Provided material:

════════════════════

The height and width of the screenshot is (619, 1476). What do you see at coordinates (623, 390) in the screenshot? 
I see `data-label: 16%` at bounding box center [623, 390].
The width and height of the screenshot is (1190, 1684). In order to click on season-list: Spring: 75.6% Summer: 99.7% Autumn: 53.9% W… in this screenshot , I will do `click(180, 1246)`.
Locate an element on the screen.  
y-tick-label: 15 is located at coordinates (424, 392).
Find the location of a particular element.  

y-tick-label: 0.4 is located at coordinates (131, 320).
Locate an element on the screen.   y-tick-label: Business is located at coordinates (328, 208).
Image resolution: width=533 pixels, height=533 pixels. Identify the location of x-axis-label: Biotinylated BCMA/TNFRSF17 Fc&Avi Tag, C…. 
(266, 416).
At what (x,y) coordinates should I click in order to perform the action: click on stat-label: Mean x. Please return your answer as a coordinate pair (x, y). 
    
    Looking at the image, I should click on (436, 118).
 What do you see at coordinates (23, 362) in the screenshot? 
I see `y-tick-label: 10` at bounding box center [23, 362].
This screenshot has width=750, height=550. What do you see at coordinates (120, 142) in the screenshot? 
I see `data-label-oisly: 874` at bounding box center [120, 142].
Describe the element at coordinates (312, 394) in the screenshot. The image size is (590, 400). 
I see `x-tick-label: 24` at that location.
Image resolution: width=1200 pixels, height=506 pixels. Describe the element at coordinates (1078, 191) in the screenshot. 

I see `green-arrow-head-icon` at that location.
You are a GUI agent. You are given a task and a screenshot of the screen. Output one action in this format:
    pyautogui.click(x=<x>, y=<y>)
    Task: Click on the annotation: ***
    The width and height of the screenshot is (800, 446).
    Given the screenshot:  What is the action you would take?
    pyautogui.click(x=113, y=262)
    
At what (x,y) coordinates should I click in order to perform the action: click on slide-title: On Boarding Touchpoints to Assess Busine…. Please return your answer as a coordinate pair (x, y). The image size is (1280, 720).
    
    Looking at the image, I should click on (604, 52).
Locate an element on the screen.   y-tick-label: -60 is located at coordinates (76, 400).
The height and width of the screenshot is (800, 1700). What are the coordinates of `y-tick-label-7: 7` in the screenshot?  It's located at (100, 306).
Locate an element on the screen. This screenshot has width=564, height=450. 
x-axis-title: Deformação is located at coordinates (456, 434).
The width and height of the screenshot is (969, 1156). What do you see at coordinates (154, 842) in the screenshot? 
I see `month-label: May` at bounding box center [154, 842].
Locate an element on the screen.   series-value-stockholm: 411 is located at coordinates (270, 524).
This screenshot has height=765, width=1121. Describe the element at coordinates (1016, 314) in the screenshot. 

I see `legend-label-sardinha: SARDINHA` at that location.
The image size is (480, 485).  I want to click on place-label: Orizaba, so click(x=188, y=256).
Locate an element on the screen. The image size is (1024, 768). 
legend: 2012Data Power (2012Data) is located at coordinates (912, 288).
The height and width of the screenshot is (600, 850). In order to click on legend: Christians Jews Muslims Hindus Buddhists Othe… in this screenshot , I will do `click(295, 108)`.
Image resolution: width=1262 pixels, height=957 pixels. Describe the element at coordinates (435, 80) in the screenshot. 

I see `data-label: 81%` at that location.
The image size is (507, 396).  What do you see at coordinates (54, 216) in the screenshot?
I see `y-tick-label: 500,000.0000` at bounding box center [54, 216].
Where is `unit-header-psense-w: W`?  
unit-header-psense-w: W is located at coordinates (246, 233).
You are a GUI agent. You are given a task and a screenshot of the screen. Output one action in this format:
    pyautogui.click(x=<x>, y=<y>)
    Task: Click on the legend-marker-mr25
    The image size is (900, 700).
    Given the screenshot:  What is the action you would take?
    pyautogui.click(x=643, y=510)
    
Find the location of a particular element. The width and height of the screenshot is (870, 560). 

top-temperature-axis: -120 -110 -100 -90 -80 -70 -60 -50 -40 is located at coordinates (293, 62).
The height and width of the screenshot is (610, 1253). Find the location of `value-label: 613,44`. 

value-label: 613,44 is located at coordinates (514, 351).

════════════════════

What the task asks:
Please copy every row above word for word, with nothing changed.

Answer box:
The height and width of the screenshot is (619, 1476). What do you see at coordinates (623, 390) in the screenshot? 
I see `data-label: 16%` at bounding box center [623, 390].
The width and height of the screenshot is (1190, 1684). In order to click on season-list: Spring: 75.6% Summer: 99.7% Autumn: 53.9% W… in this screenshot , I will do `click(180, 1246)`.
Locate an element on the screen.  
y-tick-label: 15 is located at coordinates (424, 392).
Find the location of a particular element.  

y-tick-label: 0.4 is located at coordinates (131, 320).
Locate an element on the screen.   y-tick-label: Business is located at coordinates (328, 208).
Image resolution: width=533 pixels, height=533 pixels. Identify the location of x-axis-label: Biotinylated BCMA/TNFRSF17 Fc&Avi Tag, C…. 
(266, 416).
At what (x,y) coordinates should I click in order to perform the action: click on stat-label: Mean x. Please return your answer as a coordinate pair (x, y). 
    
    Looking at the image, I should click on (436, 118).
 What do you see at coordinates (23, 362) in the screenshot? 
I see `y-tick-label: 10` at bounding box center [23, 362].
This screenshot has width=750, height=550. What do you see at coordinates (120, 142) in the screenshot? 
I see `data-label-oisly: 874` at bounding box center [120, 142].
Describe the element at coordinates (312, 394) in the screenshot. The image size is (590, 400). 
I see `x-tick-label: 24` at that location.
Image resolution: width=1200 pixels, height=506 pixels. Describe the element at coordinates (1078, 191) in the screenshot. 

I see `green-arrow-head-icon` at that location.
You are a GUI agent. You are given a task and a screenshot of the screen. Output one action in this format:
    pyautogui.click(x=<x>, y=<y>)
    Task: Click on the annotation: ***
    The width and height of the screenshot is (800, 446).
    Given the screenshot:  What is the action you would take?
    pyautogui.click(x=113, y=262)
    
At what (x,y) coordinates should I click in order to perform the action: click on slide-title: On Boarding Touchpoints to Assess Busine…. Please return your answer as a coordinate pair (x, y). The image size is (1280, 720).
    
    Looking at the image, I should click on (604, 52).
Locate an element on the screen.   y-tick-label: -60 is located at coordinates (76, 400).
The height and width of the screenshot is (800, 1700). What are the coordinates of `y-tick-label-7: 7` in the screenshot?  It's located at (100, 306).
Locate an element on the screen. This screenshot has width=564, height=450. 
x-axis-title: Deformação is located at coordinates (456, 434).
The width and height of the screenshot is (969, 1156). What do you see at coordinates (154, 842) in the screenshot? 
I see `month-label: May` at bounding box center [154, 842].
Locate an element on the screen.   series-value-stockholm: 411 is located at coordinates (270, 524).
This screenshot has height=765, width=1121. Describe the element at coordinates (1016, 314) in the screenshot. 

I see `legend-label-sardinha: SARDINHA` at that location.
The image size is (480, 485).  I want to click on place-label: Orizaba, so click(x=188, y=256).
Locate an element on the screen. The image size is (1024, 768). 
legend: 2012Data Power (2012Data) is located at coordinates (912, 288).
The height and width of the screenshot is (600, 850). In order to click on legend: Christians Jews Muslims Hindus Buddhists Othe… in this screenshot , I will do `click(295, 108)`.
Image resolution: width=1262 pixels, height=957 pixels. Describe the element at coordinates (435, 80) in the screenshot. 

I see `data-label: 81%` at that location.
The image size is (507, 396).  What do you see at coordinates (54, 216) in the screenshot?
I see `y-tick-label: 500,000.0000` at bounding box center [54, 216].
Where is `unit-header-psense-w: W`?  
unit-header-psense-w: W is located at coordinates (246, 233).
You are a GUI agent. You are given a task and a screenshot of the screen. Output one action in this format:
    pyautogui.click(x=<x>, y=<y>)
    Task: Click on the legend-marker-mr25
    The image size is (900, 700).
    Given the screenshot:  What is the action you would take?
    pyautogui.click(x=643, y=510)
    
Find the location of a particular element. The width and height of the screenshot is (870, 560). 

top-temperature-axis: -120 -110 -100 -90 -80 -70 -60 -50 -40 is located at coordinates (293, 62).
The height and width of the screenshot is (610, 1253). Find the location of `value-label: 613,44`. 

value-label: 613,44 is located at coordinates (514, 351).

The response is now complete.